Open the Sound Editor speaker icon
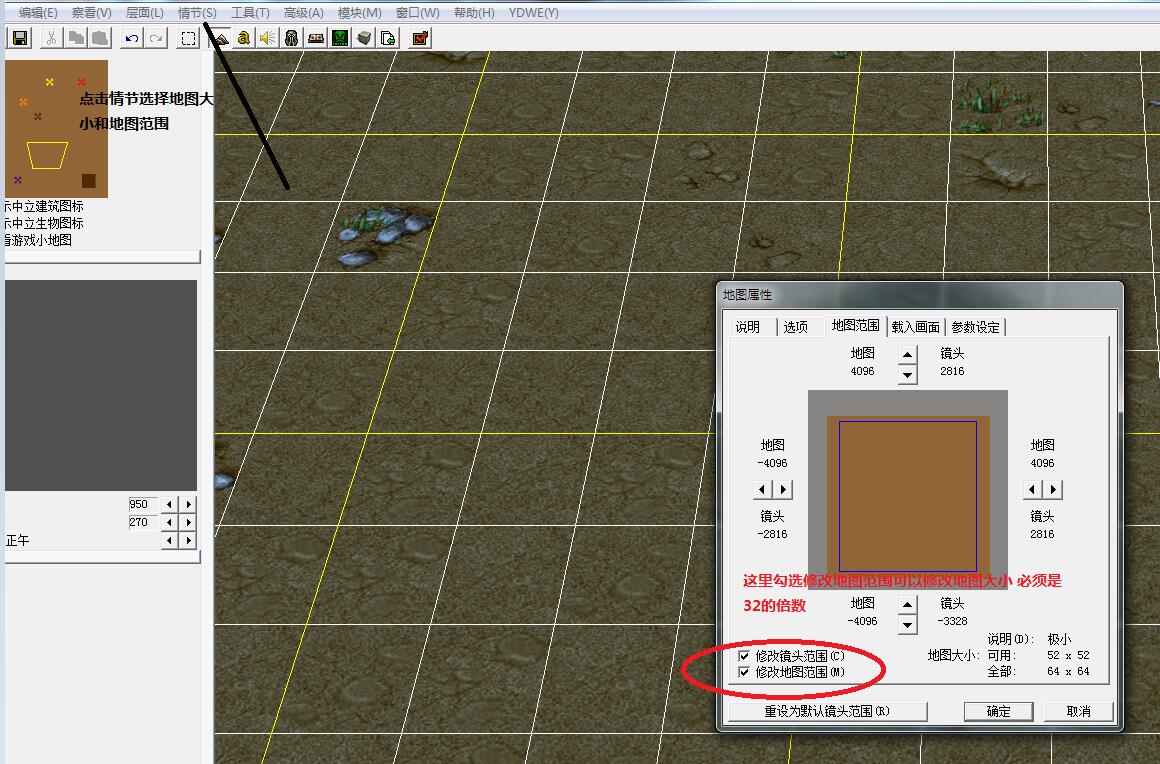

...

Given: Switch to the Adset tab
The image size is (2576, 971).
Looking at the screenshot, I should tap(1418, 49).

---

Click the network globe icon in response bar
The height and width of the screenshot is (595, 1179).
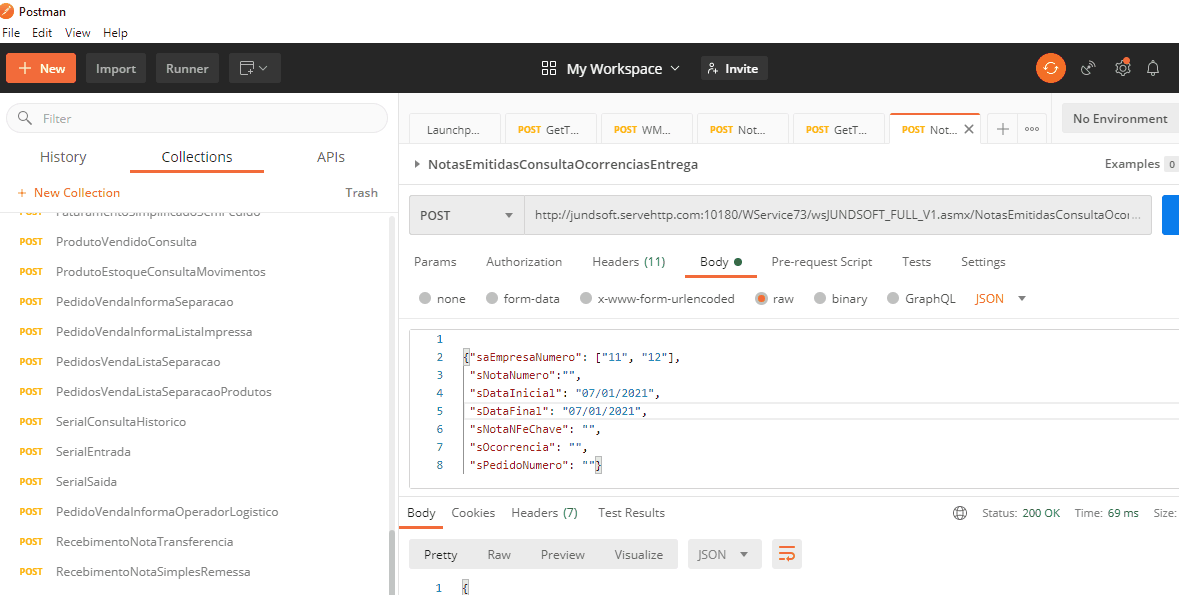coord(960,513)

• _Exercise aim_:
How many lines in the entries above include the string "icon"? Please answer with that number and nothing more.

• _Task response_:
2